- Born: 15 February 1960 (age 66) Bruges, Belgium
- Spouse: Linda Gezels
- Children: 2

Academic background
- Alma mater: Ghent University
- Thesis: De Turkse en Oezbeekse weergave van de semantiek van Russische prefixwerkwoorden die een verplaatsing uitdrukken (2013)
- Doctoral advisor: Raymond Detrez

Academic work
- Discipline: Linguist
- Institutions: Ghent University
- Main interests: Turkic languages

= Johan Vandewalle =

Belgian linguist

Johan Vandewalle (born 15 February 1960) is a Belgian linguist. He teaches at Ghent University and specializes in Turkic languages.

==Life==
Vandewalle first became interested in Turkish at the age of thirteen, during a family holiday to Turkey.

He initially studied civil engineering and architecture, before deciding to focus on languages.

In 1987, at the age of twenty-six, he won the Polyglot of Flanders/Babel Prize, after demonstrating communicative competence in nineteen languages (Arabic, Azerbaijani, Bashkir, Dutch, English, French, German, Italian, Kyrgyz, Persian, Russian, Swahili, Tajik, Tatar, Turkish, Turkmen, Tuvan, Uyghur, and Uzbek). Seven old languages that he had studied (such as Latin and Old Church Slavonic) were not tested, and he has since gone on to study many more languages.

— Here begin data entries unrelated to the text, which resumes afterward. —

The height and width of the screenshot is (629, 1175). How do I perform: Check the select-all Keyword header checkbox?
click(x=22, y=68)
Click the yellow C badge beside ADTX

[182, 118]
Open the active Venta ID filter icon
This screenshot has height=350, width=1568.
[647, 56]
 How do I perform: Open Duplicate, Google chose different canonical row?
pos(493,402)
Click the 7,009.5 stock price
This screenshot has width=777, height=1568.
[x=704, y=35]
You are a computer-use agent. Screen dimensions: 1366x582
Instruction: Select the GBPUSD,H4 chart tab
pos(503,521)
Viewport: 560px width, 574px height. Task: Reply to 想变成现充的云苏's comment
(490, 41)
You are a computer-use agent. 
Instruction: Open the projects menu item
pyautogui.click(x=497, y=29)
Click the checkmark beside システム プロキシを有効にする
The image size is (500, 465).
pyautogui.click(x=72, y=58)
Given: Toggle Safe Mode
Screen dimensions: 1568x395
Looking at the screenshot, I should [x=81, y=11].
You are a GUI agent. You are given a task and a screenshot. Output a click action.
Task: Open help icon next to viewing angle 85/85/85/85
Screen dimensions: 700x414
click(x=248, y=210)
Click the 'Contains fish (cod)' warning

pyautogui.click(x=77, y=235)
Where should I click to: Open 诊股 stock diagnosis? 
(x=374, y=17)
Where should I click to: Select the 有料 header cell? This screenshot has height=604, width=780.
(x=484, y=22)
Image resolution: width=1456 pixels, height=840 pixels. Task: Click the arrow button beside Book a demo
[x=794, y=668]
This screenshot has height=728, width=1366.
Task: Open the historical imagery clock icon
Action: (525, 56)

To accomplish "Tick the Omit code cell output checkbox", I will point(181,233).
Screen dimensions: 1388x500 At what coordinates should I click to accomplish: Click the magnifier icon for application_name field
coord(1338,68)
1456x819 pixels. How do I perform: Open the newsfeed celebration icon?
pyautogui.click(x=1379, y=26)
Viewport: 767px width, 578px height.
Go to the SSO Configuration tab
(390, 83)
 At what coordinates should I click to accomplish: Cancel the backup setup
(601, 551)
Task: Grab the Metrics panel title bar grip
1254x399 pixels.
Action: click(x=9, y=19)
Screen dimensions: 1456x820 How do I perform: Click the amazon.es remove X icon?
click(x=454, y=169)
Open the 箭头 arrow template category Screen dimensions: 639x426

In 1993, together with his wife, Linda Gezels, he founded Orientaal vzw, a centre dedicated to the teaching of Oriental languages and cultures.

He has been awarded several prizes for his work in relation to the Turkish language, including the Türkçe Öğretiminde Başarı Ödülü in 1990 and the Ali Şir Nevai Türk Diline Hizmet Ödülü in 2005.